** SHORT EXERCISE **
Reproduce the following listing in full, keeping every line unchanged.

DATASET ROWS start

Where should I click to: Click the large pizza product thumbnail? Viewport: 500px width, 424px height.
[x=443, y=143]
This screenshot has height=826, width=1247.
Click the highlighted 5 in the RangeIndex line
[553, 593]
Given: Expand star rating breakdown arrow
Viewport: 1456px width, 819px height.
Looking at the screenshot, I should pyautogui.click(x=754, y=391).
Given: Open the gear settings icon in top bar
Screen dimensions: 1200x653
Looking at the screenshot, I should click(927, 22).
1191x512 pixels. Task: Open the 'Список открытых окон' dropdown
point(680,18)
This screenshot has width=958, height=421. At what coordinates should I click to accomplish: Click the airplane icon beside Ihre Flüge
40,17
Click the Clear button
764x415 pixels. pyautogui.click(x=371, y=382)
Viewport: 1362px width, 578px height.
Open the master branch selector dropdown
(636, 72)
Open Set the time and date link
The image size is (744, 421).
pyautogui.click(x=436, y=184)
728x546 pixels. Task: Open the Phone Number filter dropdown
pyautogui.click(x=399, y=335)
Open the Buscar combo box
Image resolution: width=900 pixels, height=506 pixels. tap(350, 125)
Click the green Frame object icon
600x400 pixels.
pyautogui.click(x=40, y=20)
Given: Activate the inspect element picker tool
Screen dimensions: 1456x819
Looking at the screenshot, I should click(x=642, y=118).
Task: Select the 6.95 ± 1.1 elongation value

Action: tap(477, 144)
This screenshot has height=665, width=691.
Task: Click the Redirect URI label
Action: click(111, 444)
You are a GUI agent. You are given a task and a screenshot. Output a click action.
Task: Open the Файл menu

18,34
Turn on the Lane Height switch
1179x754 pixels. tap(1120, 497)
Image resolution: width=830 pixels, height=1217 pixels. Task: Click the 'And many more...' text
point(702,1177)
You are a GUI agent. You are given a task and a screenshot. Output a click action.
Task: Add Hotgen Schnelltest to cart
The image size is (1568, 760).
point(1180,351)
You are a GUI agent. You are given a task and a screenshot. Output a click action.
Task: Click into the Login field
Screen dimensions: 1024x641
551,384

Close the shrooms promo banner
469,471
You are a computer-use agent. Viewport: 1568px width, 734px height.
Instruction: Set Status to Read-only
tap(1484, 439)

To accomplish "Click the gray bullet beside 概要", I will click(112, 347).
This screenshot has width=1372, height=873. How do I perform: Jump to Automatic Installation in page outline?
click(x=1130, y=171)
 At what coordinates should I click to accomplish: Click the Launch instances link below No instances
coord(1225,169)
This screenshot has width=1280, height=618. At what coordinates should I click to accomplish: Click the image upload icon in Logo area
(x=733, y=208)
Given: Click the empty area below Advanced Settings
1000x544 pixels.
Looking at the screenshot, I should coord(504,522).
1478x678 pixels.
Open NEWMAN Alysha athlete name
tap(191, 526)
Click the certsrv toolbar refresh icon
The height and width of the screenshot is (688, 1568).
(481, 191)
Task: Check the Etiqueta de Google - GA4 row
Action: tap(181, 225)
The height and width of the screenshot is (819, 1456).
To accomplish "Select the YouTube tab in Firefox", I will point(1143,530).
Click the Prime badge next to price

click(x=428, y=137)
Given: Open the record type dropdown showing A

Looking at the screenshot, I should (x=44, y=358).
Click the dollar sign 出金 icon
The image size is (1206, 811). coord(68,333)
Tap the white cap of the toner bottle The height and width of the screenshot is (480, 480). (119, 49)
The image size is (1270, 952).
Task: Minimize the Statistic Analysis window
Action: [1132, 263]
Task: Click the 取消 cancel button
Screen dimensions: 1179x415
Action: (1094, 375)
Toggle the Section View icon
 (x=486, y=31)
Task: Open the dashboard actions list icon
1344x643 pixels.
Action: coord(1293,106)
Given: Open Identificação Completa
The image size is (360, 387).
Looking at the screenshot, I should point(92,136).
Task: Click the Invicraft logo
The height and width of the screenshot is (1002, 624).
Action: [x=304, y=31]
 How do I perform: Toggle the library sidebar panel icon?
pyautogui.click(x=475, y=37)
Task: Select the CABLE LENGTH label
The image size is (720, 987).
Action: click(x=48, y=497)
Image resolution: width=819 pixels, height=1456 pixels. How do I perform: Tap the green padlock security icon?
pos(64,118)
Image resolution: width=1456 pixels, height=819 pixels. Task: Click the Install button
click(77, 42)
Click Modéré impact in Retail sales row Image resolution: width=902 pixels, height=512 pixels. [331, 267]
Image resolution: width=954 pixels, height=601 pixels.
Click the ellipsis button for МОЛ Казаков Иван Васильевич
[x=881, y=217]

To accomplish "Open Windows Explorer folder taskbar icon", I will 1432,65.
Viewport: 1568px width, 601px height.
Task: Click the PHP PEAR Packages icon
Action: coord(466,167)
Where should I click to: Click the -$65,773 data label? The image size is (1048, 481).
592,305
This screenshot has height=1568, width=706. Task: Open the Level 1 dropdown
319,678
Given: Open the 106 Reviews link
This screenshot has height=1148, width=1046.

DATASET ROWS end

** ANSWER TO THIS EXERCISE **
Where should I click to: Click the large pizza product thumbnail? Viewport: 500px width, 424px height.
[x=443, y=143]
This screenshot has height=826, width=1247.
Click the highlighted 5 in the RangeIndex line
[553, 593]
Given: Expand star rating breakdown arrow
Viewport: 1456px width, 819px height.
Looking at the screenshot, I should pyautogui.click(x=754, y=391).
Given: Open the gear settings icon in top bar
Screen dimensions: 1200x653
Looking at the screenshot, I should click(927, 22).
1191x512 pixels. Task: Open the 'Список открытых окон' dropdown
point(680,18)
This screenshot has width=958, height=421. At what coordinates should I click to accomplish: Click the airplane icon beside Ihre Flüge
40,17
Click the Clear button
764x415 pixels. pyautogui.click(x=371, y=382)
Viewport: 1362px width, 578px height.
Open the master branch selector dropdown
(636, 72)
Open Set the time and date link
The image size is (744, 421).
pyautogui.click(x=436, y=184)
728x546 pixels. Task: Open the Phone Number filter dropdown
pyautogui.click(x=399, y=335)
Open the Buscar combo box
Image resolution: width=900 pixels, height=506 pixels. tap(350, 125)
Click the green Frame object icon
600x400 pixels.
pyautogui.click(x=40, y=20)
Given: Activate the inspect element picker tool
Screen dimensions: 1456x819
Looking at the screenshot, I should click(x=642, y=118).
Task: Select the 6.95 ± 1.1 elongation value

Action: tap(477, 144)
This screenshot has height=665, width=691.
Task: Click the Redirect URI label
Action: click(111, 444)
You are a GUI agent. You are given a task and a screenshot. Output a click action.
Task: Open the Файл menu

18,34
Turn on the Lane Height switch
1179x754 pixels. tap(1120, 497)
Image resolution: width=830 pixels, height=1217 pixels. Task: Click the 'And many more...' text
point(702,1177)
You are a GUI agent. You are given a task and a screenshot. Output a click action.
Task: Add Hotgen Schnelltest to cart
The image size is (1568, 760).
point(1180,351)
You are a GUI agent. You are given a task and a screenshot. Output a click action.
Task: Click into the Login field
Screen dimensions: 1024x641
551,384

Close the shrooms promo banner
469,471
You are a computer-use agent. Viewport: 1568px width, 734px height.
Instruction: Set Status to Read-only
tap(1484, 439)

To accomplish "Click the gray bullet beside 概要", I will click(112, 347).
This screenshot has width=1372, height=873. How do I perform: Jump to Automatic Installation in page outline?
click(x=1130, y=171)
 At what coordinates should I click to accomplish: Click the Launch instances link below No instances
coord(1225,169)
This screenshot has width=1280, height=618. At what coordinates should I click to accomplish: Click the image upload icon in Logo area
(x=733, y=208)
Given: Click the empty area below Advanced Settings
1000x544 pixels.
Looking at the screenshot, I should coord(504,522).
1478x678 pixels.
Open NEWMAN Alysha athlete name
tap(191, 526)
Click the certsrv toolbar refresh icon
The height and width of the screenshot is (688, 1568).
(481, 191)
Task: Check the Etiqueta de Google - GA4 row
Action: tap(181, 225)
The height and width of the screenshot is (819, 1456).
To accomplish "Select the YouTube tab in Firefox", I will point(1143,530).
Click the Prime badge next to price

click(x=428, y=137)
Given: Open the record type dropdown showing A

Looking at the screenshot, I should (x=44, y=358).
Click the dollar sign 出金 icon
The image size is (1206, 811). coord(68,333)
Tap the white cap of the toner bottle The height and width of the screenshot is (480, 480). (119, 49)
The image size is (1270, 952).
Task: Minimize the Statistic Analysis window
Action: [1132, 263]
Task: Click the 取消 cancel button
Screen dimensions: 1179x415
Action: (1094, 375)
Toggle the Section View icon
 (x=486, y=31)
Task: Open the dashboard actions list icon
1344x643 pixels.
Action: coord(1293,106)
Given: Open Identificação Completa
The image size is (360, 387).
Looking at the screenshot, I should point(92,136).
Task: Click the Invicraft logo
The height and width of the screenshot is (1002, 624).
Action: [x=304, y=31]
 How do I perform: Toggle the library sidebar panel icon?
pyautogui.click(x=475, y=37)
Task: Select the CABLE LENGTH label
The image size is (720, 987).
Action: click(x=48, y=497)
Image resolution: width=819 pixels, height=1456 pixels. How do I perform: Tap the green padlock security icon?
pos(64,118)
Image resolution: width=1456 pixels, height=819 pixels. Task: Click the Install button
click(77, 42)
Click Modéré impact in Retail sales row Image resolution: width=902 pixels, height=512 pixels. [331, 267]
Image resolution: width=954 pixels, height=601 pixels.
Click the ellipsis button for МОЛ Казаков Иван Васильевич
[x=881, y=217]

To accomplish "Open Windows Explorer folder taskbar icon", I will 1432,65.
Viewport: 1568px width, 601px height.
Task: Click the PHP PEAR Packages icon
Action: coord(466,167)
Where should I click to: Click the -$65,773 data label? The image size is (1048, 481).
592,305
This screenshot has height=1568, width=706. Task: Open the Level 1 dropdown
319,678
Given: Open the 106 Reviews link
This screenshot has height=1148, width=1046.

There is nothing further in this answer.